For example, we’ll discover shortly that a particle like an electron doesn’t follow a single, well-defined trajectory when it travels between two points. Instead, it’s described by a wavefunction $\psi(x,t)$, which is a function that’s spread out through space and which determines the probability of where we’d find the particle when we go to measure its position.
We’ll see in this lesson how that language of wavefunctions comes about by investigating a very simple setup called the double-slit experiment.
The idea is basically to throw different things at a wall with two little holes cut into it and see what comes out on the other side.

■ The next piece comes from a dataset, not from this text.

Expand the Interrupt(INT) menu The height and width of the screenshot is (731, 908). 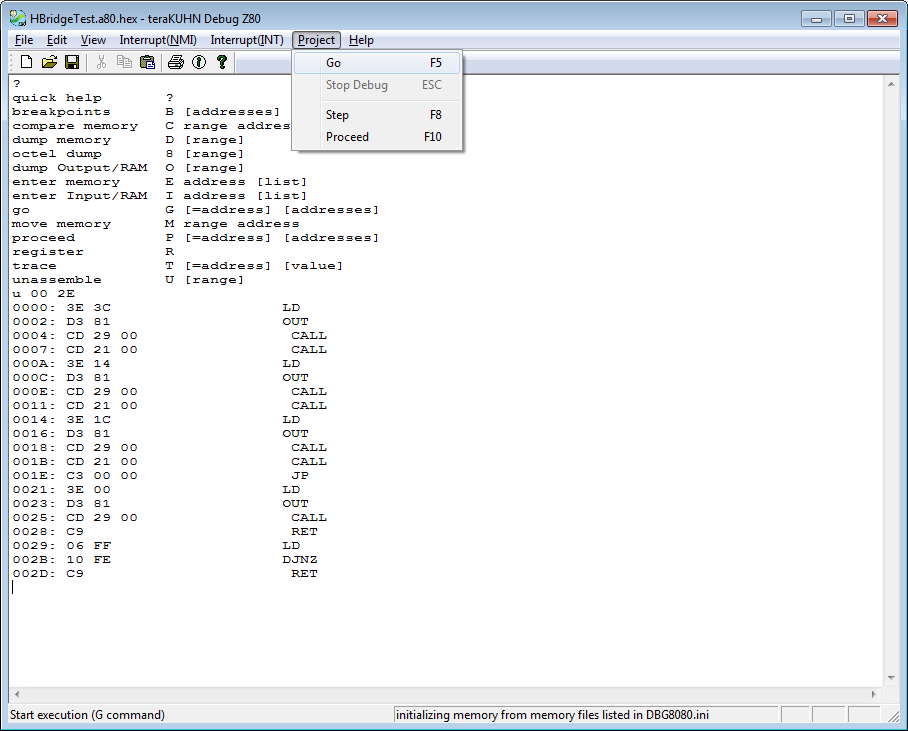[247, 40]
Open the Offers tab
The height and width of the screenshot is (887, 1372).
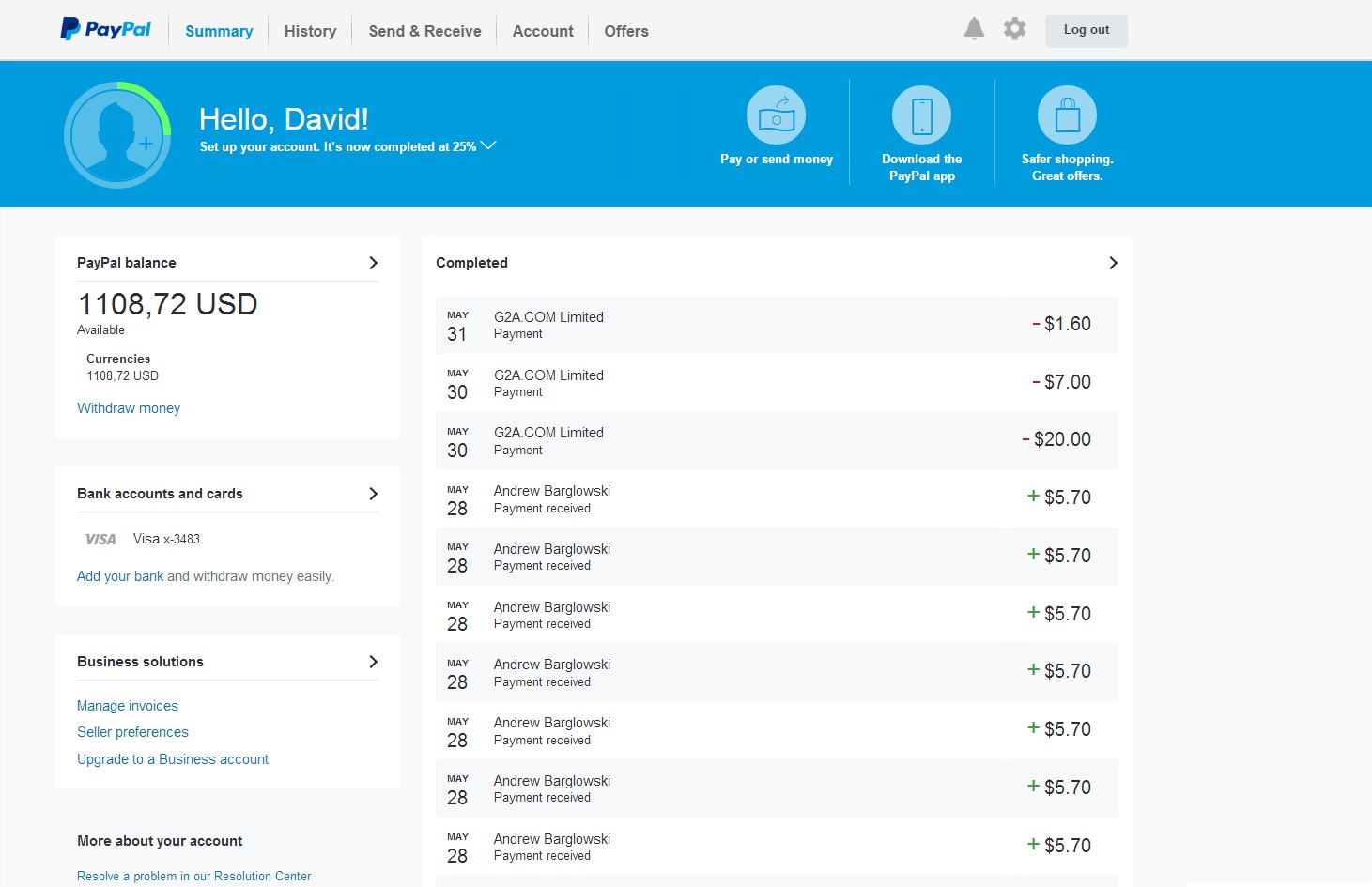coord(626,31)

What we find will depend on whether we were throwing classical particles, classical waves, or quantum particles.
And what we’ll discover is that the quantum case exhibits a sort of mixture of the properties of classical particles and waves. That’s what textbooks sometimes give the fancy name “wave-particle duality.” But we’ll see how the consequences of this experiment lead us to the idea of the wavefunction, and how we’re supposed to interpret it.
You might wonder, though, if there’s a different way of approaching quantum mechanics that still describes things in terms of regular old particle trajectories, as opposed to this more abstract language of wavefunctions.
In fact, there is. It’s called the path integral formulation of quantum mechanics, and it was invented by Richard Feynman a couple of decades after Schrödinger and friends first worked out the wavefunction approach. The catch is, instead of following a single trajectory like in classical mechanics, a quantum particle does a kind of statistical average of every trajectory it could conceivably take between two points.
But more on that later. This is the first of a series of lessons explaining Feynman’s way of looking at quantum mechanics, which provides an incredibly powerful intuition for understanding the way physics works at microscopic scales.
For now though, we need to start with the basics, and uncover how all this weirdness with probabilities and wave-particle duality comes about when we study the behavior of really tiny things.
The Double-Slit Experiment
The setup for the double-slit experiment is a solid wall with two holes, or slits, cut into it. Again, what we're going to do is throw different things at the wall and see what comes out on the other side.
Classical Particles
Let’s start with classical particles. So we’re going to forget all about quantum mechanics and just suppose that we shoot something like BB gun pellets at the wall, let’s say.
A lot of the pellets will hit the wall and bounce backwards, but some of them will get through one hole or the other. We'll keep track of where they end up by putting a backstop behind the barrier. It’s made of clay or something, so that when the pellets hit it they get stuck, and that way we can count how many hit and where.
If we only have the left hole open and the right one is closed up, and we make a histogram recording where each of the pellets hits the backstop, we’d expect to get a distribution that looks something like this, with most of the pellets hitting in the region behind the left hole:
Likewise, if we close up the left hole and only open up the right one, we’d see a similar distribution behind the right hole.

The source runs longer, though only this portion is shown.